Efficient Analysis Techniques for Emergency Inspection of Cybersecurity Breaches

Contents hide

Analysis Approach

WAF Log Analysis

Extracting Each IP’s Requests to a Separate File

Command Optimization

File Splitting for Parallel Processing

Python Code Implementation

Why use collections.defaultdict instead of dict?

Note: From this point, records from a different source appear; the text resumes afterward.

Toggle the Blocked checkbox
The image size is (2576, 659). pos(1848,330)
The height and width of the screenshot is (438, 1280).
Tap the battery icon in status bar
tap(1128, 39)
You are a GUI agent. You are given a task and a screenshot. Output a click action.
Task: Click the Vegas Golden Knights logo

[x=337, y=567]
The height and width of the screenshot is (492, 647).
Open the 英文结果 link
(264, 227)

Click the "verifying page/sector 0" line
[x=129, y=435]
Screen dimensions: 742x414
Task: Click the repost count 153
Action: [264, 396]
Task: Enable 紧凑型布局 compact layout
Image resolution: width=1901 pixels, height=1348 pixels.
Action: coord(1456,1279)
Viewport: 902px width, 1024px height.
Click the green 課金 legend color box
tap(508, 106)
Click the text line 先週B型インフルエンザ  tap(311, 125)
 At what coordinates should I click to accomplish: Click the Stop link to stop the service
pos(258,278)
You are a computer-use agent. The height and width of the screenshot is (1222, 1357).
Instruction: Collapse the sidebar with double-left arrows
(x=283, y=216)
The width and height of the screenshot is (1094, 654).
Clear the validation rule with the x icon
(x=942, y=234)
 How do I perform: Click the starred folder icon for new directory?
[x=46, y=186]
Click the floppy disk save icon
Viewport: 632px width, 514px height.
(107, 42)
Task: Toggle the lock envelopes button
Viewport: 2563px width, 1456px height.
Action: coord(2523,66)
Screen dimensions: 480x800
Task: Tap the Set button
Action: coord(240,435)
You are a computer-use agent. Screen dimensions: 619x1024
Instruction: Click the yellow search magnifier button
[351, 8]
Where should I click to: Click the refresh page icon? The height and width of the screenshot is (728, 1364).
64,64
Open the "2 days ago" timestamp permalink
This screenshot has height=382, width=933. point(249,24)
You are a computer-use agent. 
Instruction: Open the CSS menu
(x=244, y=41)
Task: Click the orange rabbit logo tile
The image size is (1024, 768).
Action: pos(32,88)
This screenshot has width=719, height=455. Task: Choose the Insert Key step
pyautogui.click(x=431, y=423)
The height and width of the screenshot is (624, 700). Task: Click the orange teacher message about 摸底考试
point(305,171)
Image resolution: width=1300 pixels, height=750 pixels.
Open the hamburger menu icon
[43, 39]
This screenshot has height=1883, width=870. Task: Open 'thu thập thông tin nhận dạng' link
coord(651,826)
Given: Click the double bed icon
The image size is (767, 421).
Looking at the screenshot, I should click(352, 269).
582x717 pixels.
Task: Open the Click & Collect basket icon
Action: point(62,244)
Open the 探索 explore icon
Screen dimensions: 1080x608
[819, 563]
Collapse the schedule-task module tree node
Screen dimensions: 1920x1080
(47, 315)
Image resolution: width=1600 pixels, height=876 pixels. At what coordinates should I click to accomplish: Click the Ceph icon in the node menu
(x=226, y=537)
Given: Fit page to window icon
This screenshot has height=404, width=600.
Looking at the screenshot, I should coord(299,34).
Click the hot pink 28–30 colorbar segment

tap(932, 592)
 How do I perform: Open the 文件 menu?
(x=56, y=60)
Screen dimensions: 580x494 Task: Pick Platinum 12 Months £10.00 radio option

Calculating the total response packet size for each IP

During an emergency inspection, a self-check notice from the cybersecurity team was received. The xxx system was accessed by a foreign organization on a certain day, with a communication traffic of xxMb.

Analysis Approach

The accessed IP is highly likely to be foreign.
Communication traffic is xxMb.

Since all traffic of this system goes through the WAF, we can compare the size of response packets from all foreign IP requests in the logs of that day.

WAF Log Analysis

 {"accept":"application/json, text/javascript, */*; q=0.01","appid":1253288859,"body":"","bot_action":"","bot_ai":0,"bot_id":"","bot_label":"","bot_module":"","bot_rule_id":"","bot_rule_name":"","bot_score":0,"bot_stat":0,"bot_ti_tags":"","bot_token":"","bytes_sent":397,"client":"145.224.95.55","connection":"keep-alive","content_type":"-","cookie":"xxxxxxxxx","domain":"xxxxxx.cn","edition":"sparta-waf","encoding":"gzip, deflate","headers":"","host":"xxxxxx","instance":"waf_00000047i","ipinfo_city":"Kyiv","ipinfo_detail":"Space Exploration Technologies Corporation","ipinfo_dimensionality":39.89489,"ipinfo_isp":"Space Exploration Technologies Corporation","ipinfo_longitude":-2.98831,"ipinfo_nation":"Ukraine","ipinfo_province":"Kyiv","ipinfo_state":"ES","language":"zh-CN,zh;q=0.9,en-US;q=0.8,en;q=0.7","method":"GET","msec":1715097564747,"query":"method=initSea330199\u0026requestid=26148343","referer":"http:///spa/workflow/static4mobileform/index.html?_random=1715097543877","request_length":1271,"request_time":0.089,"schema":"http","status":200,"time":"07/May/2024:23:59:24 +0800","timestamp":"2024-05-07T23:59:24+08:00","ua_crawlername":"","ua_fake":0,"ua_goodbot":0,"ua_type":"","upstream":"140.143.159.33:80","upstream_connect_time":0.007,"upstream_response_time":0.082,"upstream_status":200,"url":"/mxxxxxxxxxxxx.jsp","user_agent":"Mozilla/5.0 (Linux; Android 12; ANA-AN00 Build/HUAWEIANA-AN00; wv) AppleWebKit/537.36 (KHTML, like Gecko) Version/4.0 Chrome/109.0.5414.86 MQQBrowser/6.2 TBS/046805 Mobile Safari/537.36 wxwork/3.0.31000 wxworklocal/3.0.31000 wwlocal/3.0.31000 wxwork/3.0.0 appname/wxworklocal-customized MicroMessenger/7.0.1 appScheme/wxworklocalcustomized Language/zh_CN","uuid":"e46f790def349c22d11f863d86c1da54-633e7ff9d32dcb8bdc2c5ce6fcfb7c89","x_forwarded_for":"-"}

Above is the raw access log from Tencent Cloud WAF, with each line representing a request.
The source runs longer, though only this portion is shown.